Le débat entre Pierre Fitzgibbon et Christine Beaulieu alimentera-t-il J’aime Hydro?

MONTRÉAL — La comédienne Christine Beaulieu songe sérieusement à reprendre et ajouter une nouvelle scène à sa pièce de théâtre documentaire «J’aime Hydro» pour y inclure le débat public d’une heure auquel elle a participé avec le ministre de l’Économie et de l’Énergie, Pierre Fitzgibbon, vendredi, à l’ouverture du Salon de la voiture électrique de Montréal.

C’est ce qu’elle a confié à La Presse Canadienne à l’issue de cette discussion vigoureuse, mais cordiale et respectueuse, au cours de laquelle M. Fitzgibbon a en fin de compte confirmé qu’il n’y aura pas de barrage sur la rivière Magpie, sur la Côte-Nord: «Vous avez bien vu, ça pourrait être une éventuelle scène dans une suite de “J’aime Hydro”. Je n’ai pas pris de décision par rapport à ça, mais en le faisant, on se l’est dit, Annabel et moi, que ça pourrait éventuellement le devenir.»

● **Problème posé a**:
Renvoyez à l'identique les lignes des entrées, de celle qui contient "Task: Click the COMMAND column header" jusqu'à celle qui contient "tap(1258, 402)", ces deux lignes comprises.
L'article et les entrées sont sans rapport l'un avec l'autre.

● **Matériel extrait**:
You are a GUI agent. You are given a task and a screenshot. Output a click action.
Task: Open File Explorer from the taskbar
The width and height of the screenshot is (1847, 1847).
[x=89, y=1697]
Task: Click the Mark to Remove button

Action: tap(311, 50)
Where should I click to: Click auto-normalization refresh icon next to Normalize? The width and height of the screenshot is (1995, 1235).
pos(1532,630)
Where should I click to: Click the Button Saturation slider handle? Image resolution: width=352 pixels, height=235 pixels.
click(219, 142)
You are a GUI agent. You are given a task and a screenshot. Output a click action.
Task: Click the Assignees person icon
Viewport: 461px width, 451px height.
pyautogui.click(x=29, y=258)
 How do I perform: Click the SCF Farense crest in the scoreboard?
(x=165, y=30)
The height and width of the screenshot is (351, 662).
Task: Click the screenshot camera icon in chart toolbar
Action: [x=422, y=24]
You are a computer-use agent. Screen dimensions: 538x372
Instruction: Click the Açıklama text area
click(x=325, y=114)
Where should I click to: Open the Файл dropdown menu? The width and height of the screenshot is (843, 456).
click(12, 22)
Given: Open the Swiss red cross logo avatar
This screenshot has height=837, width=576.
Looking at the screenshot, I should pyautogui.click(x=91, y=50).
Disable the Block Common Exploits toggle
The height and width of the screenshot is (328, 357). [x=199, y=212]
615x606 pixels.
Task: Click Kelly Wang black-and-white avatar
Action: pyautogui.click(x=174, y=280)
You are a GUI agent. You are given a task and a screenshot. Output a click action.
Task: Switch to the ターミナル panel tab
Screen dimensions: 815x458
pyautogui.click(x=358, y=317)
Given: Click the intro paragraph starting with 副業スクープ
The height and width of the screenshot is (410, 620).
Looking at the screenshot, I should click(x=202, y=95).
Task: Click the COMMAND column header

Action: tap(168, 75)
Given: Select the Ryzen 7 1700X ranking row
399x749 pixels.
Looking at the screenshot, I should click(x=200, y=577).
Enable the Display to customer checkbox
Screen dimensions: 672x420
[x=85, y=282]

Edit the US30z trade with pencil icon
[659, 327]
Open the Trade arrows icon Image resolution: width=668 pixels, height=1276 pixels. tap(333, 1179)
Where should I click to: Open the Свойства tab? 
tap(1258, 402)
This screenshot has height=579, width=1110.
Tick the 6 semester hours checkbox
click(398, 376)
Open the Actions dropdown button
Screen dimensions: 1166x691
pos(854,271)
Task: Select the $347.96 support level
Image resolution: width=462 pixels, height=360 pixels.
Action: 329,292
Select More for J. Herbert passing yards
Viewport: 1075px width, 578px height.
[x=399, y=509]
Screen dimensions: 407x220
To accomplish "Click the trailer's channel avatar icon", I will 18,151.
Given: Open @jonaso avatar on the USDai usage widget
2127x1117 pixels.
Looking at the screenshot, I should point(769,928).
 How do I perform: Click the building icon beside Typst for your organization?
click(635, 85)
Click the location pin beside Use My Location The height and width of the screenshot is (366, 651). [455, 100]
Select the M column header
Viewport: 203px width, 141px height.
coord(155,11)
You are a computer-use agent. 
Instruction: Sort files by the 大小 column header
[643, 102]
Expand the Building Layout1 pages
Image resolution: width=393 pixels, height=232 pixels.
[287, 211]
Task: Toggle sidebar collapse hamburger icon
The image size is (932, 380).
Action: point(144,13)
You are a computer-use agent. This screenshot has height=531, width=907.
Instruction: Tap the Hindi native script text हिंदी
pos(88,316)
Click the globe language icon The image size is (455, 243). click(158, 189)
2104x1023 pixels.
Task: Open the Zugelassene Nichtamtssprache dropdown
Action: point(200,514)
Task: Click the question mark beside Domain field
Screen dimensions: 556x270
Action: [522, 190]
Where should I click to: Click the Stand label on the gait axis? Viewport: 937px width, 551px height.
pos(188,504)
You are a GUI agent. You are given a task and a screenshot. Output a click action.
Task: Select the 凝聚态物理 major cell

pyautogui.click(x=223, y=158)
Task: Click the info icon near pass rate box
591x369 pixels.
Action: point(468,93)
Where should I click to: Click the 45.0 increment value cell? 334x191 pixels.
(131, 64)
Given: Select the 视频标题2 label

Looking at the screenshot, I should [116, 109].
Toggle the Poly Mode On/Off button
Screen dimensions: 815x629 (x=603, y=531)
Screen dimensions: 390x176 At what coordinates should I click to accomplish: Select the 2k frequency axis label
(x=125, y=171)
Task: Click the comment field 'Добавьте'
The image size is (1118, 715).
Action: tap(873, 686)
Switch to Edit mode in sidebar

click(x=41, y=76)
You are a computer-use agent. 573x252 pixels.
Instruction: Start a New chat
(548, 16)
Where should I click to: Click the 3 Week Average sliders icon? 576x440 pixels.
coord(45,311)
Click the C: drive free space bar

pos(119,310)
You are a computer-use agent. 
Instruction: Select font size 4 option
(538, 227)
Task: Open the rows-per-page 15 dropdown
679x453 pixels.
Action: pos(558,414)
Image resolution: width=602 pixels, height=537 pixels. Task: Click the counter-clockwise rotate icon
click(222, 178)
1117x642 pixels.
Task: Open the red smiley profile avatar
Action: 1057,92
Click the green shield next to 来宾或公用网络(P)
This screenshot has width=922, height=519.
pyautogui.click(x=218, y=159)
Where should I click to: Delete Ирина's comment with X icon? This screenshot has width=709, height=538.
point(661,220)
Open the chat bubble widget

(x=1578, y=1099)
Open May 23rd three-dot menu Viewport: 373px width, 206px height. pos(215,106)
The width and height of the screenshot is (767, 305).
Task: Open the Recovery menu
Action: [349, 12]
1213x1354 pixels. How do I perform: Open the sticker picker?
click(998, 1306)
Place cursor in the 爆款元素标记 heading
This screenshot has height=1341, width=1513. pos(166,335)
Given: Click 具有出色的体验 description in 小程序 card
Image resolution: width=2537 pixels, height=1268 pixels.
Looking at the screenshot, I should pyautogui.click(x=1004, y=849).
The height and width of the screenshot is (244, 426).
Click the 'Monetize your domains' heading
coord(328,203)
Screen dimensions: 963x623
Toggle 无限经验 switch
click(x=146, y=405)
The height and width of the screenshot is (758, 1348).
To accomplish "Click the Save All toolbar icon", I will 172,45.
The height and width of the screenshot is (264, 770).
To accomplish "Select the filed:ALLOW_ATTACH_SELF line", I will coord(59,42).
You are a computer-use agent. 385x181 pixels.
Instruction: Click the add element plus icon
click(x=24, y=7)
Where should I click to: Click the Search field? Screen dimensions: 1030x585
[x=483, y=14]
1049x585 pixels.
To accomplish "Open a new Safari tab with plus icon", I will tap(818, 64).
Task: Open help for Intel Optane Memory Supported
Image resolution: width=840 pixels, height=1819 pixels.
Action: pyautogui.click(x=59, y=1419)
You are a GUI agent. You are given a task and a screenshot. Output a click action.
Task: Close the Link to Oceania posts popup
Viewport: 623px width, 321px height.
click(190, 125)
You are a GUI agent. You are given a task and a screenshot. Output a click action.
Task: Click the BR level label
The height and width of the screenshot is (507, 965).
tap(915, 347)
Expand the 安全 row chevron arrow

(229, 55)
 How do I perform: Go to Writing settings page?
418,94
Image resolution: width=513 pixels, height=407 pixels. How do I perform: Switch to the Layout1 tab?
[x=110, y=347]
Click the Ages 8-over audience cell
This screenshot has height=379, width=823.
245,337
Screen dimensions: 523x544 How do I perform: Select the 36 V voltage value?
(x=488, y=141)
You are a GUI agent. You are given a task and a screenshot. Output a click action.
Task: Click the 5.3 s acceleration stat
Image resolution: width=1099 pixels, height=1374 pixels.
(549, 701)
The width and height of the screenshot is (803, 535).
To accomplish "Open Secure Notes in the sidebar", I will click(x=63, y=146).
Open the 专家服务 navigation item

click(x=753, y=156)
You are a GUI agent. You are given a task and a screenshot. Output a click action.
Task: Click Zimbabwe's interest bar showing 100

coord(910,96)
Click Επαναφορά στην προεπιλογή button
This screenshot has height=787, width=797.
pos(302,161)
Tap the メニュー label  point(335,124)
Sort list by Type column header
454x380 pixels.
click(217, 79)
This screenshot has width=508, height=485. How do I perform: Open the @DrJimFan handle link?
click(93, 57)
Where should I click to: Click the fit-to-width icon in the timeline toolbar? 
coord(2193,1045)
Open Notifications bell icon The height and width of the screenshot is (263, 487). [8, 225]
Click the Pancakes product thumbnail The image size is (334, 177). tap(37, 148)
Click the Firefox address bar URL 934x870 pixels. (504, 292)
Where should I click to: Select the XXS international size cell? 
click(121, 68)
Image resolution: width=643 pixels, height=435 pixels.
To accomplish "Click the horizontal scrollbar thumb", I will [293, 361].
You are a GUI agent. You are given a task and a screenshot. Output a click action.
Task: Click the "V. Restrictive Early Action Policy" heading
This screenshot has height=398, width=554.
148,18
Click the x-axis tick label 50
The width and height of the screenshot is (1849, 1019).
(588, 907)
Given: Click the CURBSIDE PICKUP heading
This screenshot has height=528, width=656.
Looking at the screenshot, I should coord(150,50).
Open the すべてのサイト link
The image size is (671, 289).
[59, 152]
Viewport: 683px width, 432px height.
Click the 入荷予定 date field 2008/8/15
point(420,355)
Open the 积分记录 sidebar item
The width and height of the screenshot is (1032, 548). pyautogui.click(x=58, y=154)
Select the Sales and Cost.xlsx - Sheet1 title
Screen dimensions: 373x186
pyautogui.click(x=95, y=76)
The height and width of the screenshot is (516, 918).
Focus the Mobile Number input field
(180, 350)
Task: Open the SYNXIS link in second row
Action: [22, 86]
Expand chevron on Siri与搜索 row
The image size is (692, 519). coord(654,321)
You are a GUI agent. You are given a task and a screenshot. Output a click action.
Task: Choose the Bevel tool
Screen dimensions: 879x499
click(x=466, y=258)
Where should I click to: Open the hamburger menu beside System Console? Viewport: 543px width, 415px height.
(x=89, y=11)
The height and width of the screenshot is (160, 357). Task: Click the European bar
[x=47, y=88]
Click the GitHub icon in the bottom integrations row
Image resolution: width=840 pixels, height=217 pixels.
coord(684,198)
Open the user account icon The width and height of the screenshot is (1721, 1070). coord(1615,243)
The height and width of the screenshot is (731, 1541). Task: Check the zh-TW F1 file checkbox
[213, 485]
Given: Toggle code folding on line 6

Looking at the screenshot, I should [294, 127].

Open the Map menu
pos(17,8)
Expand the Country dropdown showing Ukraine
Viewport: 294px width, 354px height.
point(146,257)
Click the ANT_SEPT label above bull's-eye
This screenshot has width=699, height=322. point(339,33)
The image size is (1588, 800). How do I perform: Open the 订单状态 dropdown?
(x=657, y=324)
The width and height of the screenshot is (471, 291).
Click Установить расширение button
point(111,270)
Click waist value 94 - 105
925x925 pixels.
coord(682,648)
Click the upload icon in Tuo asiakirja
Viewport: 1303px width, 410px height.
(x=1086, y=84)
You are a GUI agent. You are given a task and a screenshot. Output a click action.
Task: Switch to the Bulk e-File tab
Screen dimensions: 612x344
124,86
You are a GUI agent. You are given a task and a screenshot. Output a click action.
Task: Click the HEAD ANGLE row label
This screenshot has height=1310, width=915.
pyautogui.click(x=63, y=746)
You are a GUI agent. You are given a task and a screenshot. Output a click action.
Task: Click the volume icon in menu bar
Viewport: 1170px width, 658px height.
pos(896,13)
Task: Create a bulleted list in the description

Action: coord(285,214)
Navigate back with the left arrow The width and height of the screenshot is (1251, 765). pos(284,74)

● **Problème posé b**:
Réécrivez le passage de l'article allant de "MONTRÉAL — La" jusqu'à "électrique de Montréal." en y remplaçant "vendredi" par "jeudi".

● **Réponse complète a**:
Task: Click the COMMAND column header

Action: tap(168, 75)
Given: Select the Ryzen 7 1700X ranking row
399x749 pixels.
Looking at the screenshot, I should click(x=200, y=577).
Enable the Display to customer checkbox
Screen dimensions: 672x420
[x=85, y=282]

Edit the US30z trade with pencil icon
[659, 327]
Open the Trade arrows icon Image resolution: width=668 pixels, height=1276 pixels. tap(333, 1179)
Where should I click to: Open the Свойства tab? 
tap(1258, 402)

● **Réponse complète b**:
MONTRÉAL — La comédienne Christine Beaulieu songe sérieusement à reprendre et ajouter une nouvelle scène à sa pièce de théâtre documentaire «J’aime Hydro» pour y inclure le débat public d’une heure auquel elle a participé avec le ministre de l’Économie et de l’Énergie, Pierre Fitzgibbon, jeudi, à l’ouverture du Salon de la voiture électrique de Montréal.